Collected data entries

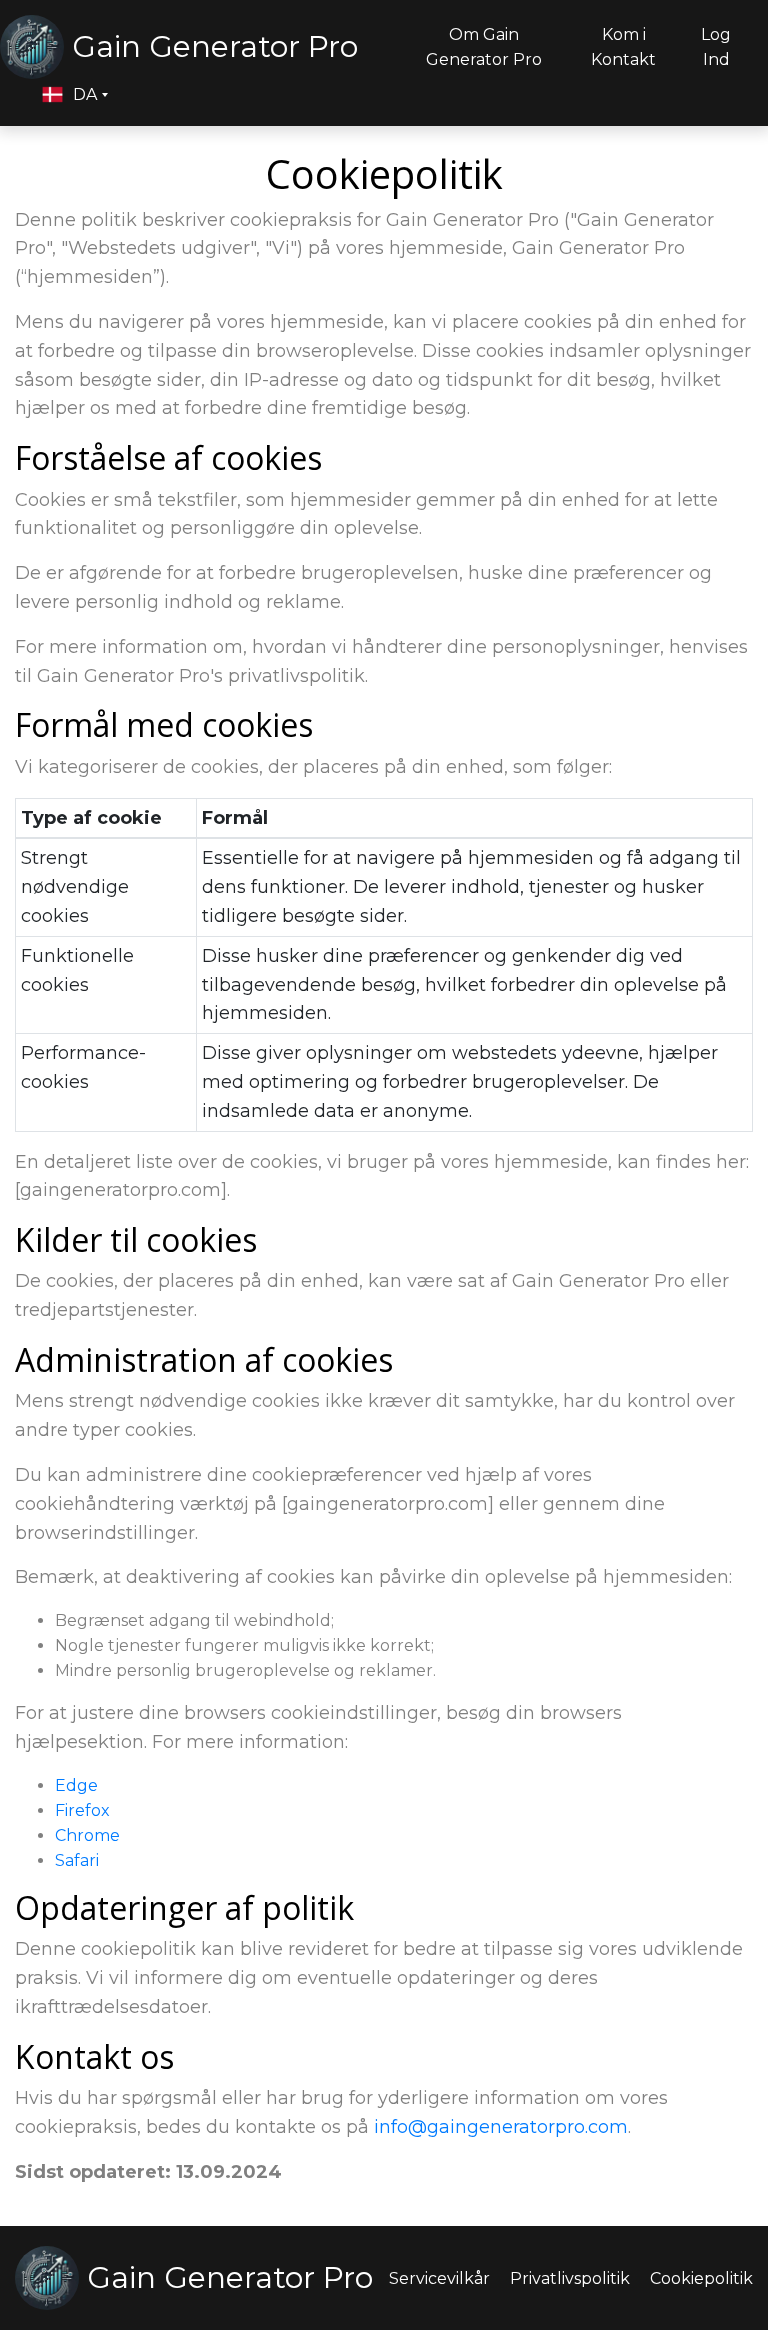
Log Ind (716, 47)
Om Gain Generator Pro (484, 47)
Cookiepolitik (701, 2278)
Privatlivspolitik (570, 2278)
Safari (77, 1860)
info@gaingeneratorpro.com (501, 2127)
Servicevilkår (439, 2278)
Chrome (87, 1835)
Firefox (82, 1810)
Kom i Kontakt (623, 47)
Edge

▶ **Problem statement**: Aside from the pictures, copy all of the entries exactly.

▶ **Completed task**:
Log Ind (716, 47)
Om Gain Generator Pro (484, 47)
Cookiepolitik (701, 2278)
Privatlivspolitik (570, 2278)
Safari (77, 1860)
info@gaingeneratorpro.com (501, 2127)
Servicevilkår (439, 2278)
Chrome (87, 1835)
Firefox (82, 1810)
Kom i Kontakt (623, 47)
Edge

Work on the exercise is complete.